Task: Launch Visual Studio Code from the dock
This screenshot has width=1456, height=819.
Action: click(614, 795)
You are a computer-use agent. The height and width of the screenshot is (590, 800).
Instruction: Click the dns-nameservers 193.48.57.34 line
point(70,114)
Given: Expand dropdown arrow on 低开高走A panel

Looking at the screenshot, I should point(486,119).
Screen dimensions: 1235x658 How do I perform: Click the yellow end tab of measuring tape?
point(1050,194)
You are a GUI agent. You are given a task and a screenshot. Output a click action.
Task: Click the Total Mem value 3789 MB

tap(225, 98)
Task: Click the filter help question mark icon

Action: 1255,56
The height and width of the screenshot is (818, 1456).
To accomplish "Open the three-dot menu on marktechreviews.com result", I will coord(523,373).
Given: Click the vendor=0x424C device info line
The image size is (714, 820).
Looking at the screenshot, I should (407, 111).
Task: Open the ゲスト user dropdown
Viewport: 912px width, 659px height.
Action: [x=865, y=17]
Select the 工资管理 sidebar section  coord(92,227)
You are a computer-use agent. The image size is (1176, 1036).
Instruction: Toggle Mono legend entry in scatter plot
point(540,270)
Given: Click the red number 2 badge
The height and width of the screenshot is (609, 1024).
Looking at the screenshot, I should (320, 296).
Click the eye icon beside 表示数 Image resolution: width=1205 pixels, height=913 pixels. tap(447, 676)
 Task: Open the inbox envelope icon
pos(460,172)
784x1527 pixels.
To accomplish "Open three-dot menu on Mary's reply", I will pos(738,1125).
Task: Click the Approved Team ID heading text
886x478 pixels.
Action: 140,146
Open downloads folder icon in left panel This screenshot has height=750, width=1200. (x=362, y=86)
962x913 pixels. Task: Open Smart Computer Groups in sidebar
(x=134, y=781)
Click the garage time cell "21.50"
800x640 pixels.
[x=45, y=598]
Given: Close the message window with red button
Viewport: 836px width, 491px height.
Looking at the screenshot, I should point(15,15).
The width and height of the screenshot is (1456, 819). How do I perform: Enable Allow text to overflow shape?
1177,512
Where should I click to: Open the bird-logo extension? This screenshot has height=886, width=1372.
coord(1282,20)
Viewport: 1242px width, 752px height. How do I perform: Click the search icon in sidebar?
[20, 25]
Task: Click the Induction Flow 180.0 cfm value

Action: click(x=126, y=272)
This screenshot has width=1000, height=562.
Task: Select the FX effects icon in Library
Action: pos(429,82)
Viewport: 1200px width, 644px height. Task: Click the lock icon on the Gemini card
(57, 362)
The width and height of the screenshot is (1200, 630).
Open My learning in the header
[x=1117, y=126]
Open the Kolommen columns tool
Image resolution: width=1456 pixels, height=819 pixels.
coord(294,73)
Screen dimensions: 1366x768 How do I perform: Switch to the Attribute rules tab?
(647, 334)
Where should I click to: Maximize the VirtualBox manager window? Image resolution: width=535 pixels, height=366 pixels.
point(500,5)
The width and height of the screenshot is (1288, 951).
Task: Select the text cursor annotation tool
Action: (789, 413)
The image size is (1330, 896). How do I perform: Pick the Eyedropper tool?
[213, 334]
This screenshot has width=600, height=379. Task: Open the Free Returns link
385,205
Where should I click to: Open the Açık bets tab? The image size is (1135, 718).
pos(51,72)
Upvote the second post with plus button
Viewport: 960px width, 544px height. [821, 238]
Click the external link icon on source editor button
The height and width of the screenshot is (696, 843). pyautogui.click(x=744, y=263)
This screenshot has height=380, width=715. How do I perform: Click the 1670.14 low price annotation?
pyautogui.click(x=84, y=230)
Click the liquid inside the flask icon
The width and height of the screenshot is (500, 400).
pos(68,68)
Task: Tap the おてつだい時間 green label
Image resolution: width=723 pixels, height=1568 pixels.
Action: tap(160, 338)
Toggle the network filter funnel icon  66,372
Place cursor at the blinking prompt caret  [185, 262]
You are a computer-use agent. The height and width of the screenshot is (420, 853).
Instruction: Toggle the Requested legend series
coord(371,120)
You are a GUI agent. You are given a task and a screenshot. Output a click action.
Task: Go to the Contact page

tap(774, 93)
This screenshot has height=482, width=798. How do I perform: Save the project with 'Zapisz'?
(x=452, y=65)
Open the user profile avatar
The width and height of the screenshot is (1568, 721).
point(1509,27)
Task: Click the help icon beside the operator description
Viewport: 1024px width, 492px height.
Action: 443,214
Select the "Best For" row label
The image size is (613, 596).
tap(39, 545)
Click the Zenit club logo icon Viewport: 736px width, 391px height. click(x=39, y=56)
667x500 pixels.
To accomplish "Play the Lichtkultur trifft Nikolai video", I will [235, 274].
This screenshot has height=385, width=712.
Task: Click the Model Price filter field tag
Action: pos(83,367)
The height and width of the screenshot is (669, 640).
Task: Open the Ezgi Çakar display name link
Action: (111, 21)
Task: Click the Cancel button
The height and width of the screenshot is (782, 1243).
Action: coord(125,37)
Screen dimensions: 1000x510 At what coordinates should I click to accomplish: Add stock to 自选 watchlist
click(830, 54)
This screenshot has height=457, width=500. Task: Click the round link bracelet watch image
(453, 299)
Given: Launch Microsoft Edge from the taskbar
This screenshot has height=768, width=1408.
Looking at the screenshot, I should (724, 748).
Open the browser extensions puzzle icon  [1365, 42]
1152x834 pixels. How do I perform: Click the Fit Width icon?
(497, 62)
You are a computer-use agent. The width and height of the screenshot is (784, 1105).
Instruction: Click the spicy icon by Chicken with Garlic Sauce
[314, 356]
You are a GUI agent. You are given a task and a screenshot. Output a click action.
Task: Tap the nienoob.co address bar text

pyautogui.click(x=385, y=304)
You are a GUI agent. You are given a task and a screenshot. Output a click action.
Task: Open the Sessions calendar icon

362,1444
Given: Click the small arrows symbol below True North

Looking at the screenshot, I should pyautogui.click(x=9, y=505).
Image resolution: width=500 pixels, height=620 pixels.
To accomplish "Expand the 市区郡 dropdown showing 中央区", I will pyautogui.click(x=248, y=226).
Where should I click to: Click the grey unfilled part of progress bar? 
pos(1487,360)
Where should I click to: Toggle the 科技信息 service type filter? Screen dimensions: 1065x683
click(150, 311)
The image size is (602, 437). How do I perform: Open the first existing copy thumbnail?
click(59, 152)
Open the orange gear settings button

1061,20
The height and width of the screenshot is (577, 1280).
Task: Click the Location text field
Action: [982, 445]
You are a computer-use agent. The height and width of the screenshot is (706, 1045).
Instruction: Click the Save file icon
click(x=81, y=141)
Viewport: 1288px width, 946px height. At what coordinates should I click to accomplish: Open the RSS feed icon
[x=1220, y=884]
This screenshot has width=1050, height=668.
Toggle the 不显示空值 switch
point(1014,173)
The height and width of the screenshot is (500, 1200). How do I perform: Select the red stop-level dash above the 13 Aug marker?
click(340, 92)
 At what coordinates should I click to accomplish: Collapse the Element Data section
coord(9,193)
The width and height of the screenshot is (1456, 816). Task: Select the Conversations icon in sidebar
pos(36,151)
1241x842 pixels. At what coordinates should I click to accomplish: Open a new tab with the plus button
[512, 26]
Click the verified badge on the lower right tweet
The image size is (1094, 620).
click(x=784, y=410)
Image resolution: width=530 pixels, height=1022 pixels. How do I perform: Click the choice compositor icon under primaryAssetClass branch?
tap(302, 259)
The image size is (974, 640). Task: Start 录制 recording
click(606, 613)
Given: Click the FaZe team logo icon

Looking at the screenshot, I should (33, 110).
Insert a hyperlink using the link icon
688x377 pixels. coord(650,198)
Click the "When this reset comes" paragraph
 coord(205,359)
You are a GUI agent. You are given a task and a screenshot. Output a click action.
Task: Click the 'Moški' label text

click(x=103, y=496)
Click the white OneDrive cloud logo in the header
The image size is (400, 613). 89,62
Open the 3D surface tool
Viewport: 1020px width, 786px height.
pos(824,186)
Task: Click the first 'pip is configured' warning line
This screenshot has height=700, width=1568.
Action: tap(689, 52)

TASK REQUIREMENTS>
Return a copy of every line in the records that includes the string "menu".

TASK ANSWER>
To accomplish "Open the three-dot menu on marktechreviews.com result", I will coord(523,373).
To accomplish "Open three-dot menu on Mary's reply", I will pos(738,1125).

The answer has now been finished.